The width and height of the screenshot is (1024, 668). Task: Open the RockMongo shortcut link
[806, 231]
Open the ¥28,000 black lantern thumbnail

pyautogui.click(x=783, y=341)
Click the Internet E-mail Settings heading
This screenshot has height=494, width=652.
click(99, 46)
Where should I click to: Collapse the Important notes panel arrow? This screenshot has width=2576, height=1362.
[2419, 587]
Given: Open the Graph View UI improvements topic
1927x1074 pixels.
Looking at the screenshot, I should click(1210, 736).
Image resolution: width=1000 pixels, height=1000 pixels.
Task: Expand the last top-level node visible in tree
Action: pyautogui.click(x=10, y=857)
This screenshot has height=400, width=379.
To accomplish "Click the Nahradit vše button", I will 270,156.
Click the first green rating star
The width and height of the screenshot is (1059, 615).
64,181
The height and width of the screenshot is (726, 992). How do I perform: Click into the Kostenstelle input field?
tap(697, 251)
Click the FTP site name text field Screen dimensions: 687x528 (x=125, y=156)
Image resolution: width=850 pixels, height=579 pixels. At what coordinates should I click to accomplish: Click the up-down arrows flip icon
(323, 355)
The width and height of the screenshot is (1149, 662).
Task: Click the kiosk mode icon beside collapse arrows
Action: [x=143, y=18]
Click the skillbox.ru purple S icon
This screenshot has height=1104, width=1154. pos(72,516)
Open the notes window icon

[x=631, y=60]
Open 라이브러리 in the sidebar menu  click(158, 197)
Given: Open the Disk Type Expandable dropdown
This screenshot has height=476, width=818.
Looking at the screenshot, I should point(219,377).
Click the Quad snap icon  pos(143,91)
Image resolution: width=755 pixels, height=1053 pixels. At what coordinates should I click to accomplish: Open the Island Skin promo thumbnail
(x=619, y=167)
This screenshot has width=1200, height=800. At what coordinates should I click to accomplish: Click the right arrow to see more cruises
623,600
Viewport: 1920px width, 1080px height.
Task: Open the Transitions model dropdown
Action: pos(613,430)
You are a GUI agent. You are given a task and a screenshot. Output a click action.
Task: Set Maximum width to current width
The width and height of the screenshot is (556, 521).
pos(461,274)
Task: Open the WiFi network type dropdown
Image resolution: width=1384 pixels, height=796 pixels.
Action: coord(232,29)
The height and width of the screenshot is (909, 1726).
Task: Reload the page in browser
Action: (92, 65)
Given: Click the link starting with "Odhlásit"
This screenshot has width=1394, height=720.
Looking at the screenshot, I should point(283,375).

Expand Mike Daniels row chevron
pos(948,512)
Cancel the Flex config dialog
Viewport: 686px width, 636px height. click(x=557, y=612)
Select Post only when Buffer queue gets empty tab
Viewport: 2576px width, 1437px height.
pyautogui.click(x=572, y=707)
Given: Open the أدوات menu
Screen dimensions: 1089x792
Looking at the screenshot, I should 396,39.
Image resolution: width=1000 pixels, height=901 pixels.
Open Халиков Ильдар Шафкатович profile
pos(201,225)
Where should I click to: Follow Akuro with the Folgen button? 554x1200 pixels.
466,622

__Objective__
Rewrite all of the records above as a numbered list with one item per line, dropping the blank lines.

__Written response__
1. The width and height of the screenshot is (1024, 668). Task: Open the RockMongo shortcut link
2. [806, 231]
3. Open the ¥28,000 black lantern thumbnail
4. pyautogui.click(x=783, y=341)
5. Click the Internet E-mail Settings heading
6. This screenshot has height=494, width=652.
7. click(99, 46)
8. Where should I click to: Collapse the Important notes panel arrow? This screenshot has width=2576, height=1362.
9. [2419, 587]
10. Given: Open the Graph View UI improvements topic
11. 1927x1074 pixels.
12. Looking at the screenshot, I should click(1210, 736).
13. Image resolution: width=1000 pixels, height=1000 pixels.
14. Task: Expand the last top-level node visible in tree
15. Action: pyautogui.click(x=10, y=857)
16. This screenshot has height=400, width=379.
17. To accomplish "Click the Nahradit vše button", I will 270,156.
18. Click the first green rating star
19. The width and height of the screenshot is (1059, 615).
20. 64,181
21. The height and width of the screenshot is (726, 992). How do I perform: Click into the Kostenstelle input field?
22. tap(697, 251)
23. Click the FTP site name text field Screen dimensions: 687x528 (x=125, y=156)
24. Image resolution: width=850 pixels, height=579 pixels. At what coordinates should I click to accomplish: Click the up-down arrows flip icon
25. (323, 355)
26. The width and height of the screenshot is (1149, 662).
27. Task: Click the kiosk mode icon beside collapse arrows
28. Action: [x=143, y=18]
29. Click the skillbox.ru purple S icon
30. This screenshot has height=1104, width=1154. pos(72,516)
31. Open the notes window icon
32. [x=631, y=60]
33. Open 라이브러리 in the sidebar menu  click(158, 197)
34. Given: Open the Disk Type Expandable dropdown
35. This screenshot has height=476, width=818.
36. Looking at the screenshot, I should point(219,377).
37. Click the Quad snap icon  pos(143,91)
38. Image resolution: width=755 pixels, height=1053 pixels. At what coordinates should I click to accomplish: Open the Island Skin promo thumbnail
39. (x=619, y=167)
40. This screenshot has width=1200, height=800. At what coordinates should I click to accomplish: Click the right arrow to see more cruises
41. 623,600
42. Viewport: 1920px width, 1080px height.
43. Task: Open the Transitions model dropdown
44. Action: pos(613,430)
45. You are a GUI agent. You are given a task and a screenshot. Output a click action.
46. Task: Set Maximum width to current width
47. The width and height of the screenshot is (556, 521).
48. pos(461,274)
49. Task: Open the WiFi network type dropdown
50. Image resolution: width=1384 pixels, height=796 pixels.
51. Action: coord(232,29)
52. The height and width of the screenshot is (909, 1726).
53. Task: Reload the page in browser
54. Action: (92, 65)
55. Given: Click the link starting with "Odhlásit"
56. This screenshot has width=1394, height=720.
57. Looking at the screenshot, I should point(283,375).
58. Expand Mike Daniels row chevron
59. pos(948,512)
60. Cancel the Flex config dialog
61. Viewport: 686px width, 636px height. click(x=557, y=612)
62. Select Post only when Buffer queue gets empty tab
63. Viewport: 2576px width, 1437px height.
64. pyautogui.click(x=572, y=707)
65. Given: Open the أدوات menu
66. Screen dimensions: 1089x792
67. Looking at the screenshot, I should 396,39.
68. Image resolution: width=1000 pixels, height=901 pixels.
69. Open Халиков Ильдар Шафкатович profile
70. pos(201,225)
71. Where should I click to: Follow Akuro with the Folgen button? 554x1200 pixels.
72. 466,622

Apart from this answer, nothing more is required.